Nihan Temiz Ataş, biodiversity project lead for Greenpeace Mediterranean told the UK’s Evening Standard that “plastic waste coming from the UK to Turkey is an environmental threat, not an economic opportunity.” According to Ataş, “uncontrolled imports of plastic waste do nothing but increase the problems existing in Turkey’s own recycling system.”
In Turkey, environment-friendly practices such as controlled landfills and composting is not the norm; leaving trash out in the open or burning it is far more common. The open waste dumps create environmental pollution and harbor stored gases which may cause explosions. INTERPOL deems waste fires and uncontrolled landfills illegal and a danger to humans.
Another country mentioned in the report is Germany. According to Greenpeace’s findings, the European nation has exported 136,000 tonnes of plastic waste to Turkey and is also guilty of sending 16 per cent of its plastic waste overseas even after claiming it had been recycled. Manfred Santen, a chemist at Greenpeace Germany has said that:
It is appalling to see our plastic in burning piles on the side of Turkish roads. We must stop dumping our plastic waste on other countries.

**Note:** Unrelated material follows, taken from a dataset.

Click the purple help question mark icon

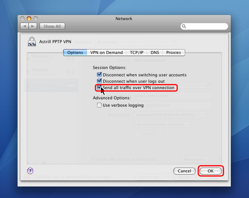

The heart of the problem is overproduction. Governments need to take control of their own plastic problems. They should ban plastic waste exports and reduce single-use plastic. German trash has to be treated in Germany. Recent news talk about 140 containers full of plastic waste from German households sitting in Turkish ports. Our government has to take them back immediately.
Following the release of the report, Turkey removed polythene plastic, used in shopping bags, shampoo bottles, and numerous other kinds of packaging, from the list of imported polymers. Polythene was found in the recent 198,000 tonnes of garbage from the UK.
The decision, which was announced by Turkey’s trade ministry, will take effect on July 3, 2021. To ensure its enforcement, Environment and Urbanisation Minister Murat Kurum said that “customs would conduct constant checks to enforce the ban, which follows a block on mixed plastic imports.”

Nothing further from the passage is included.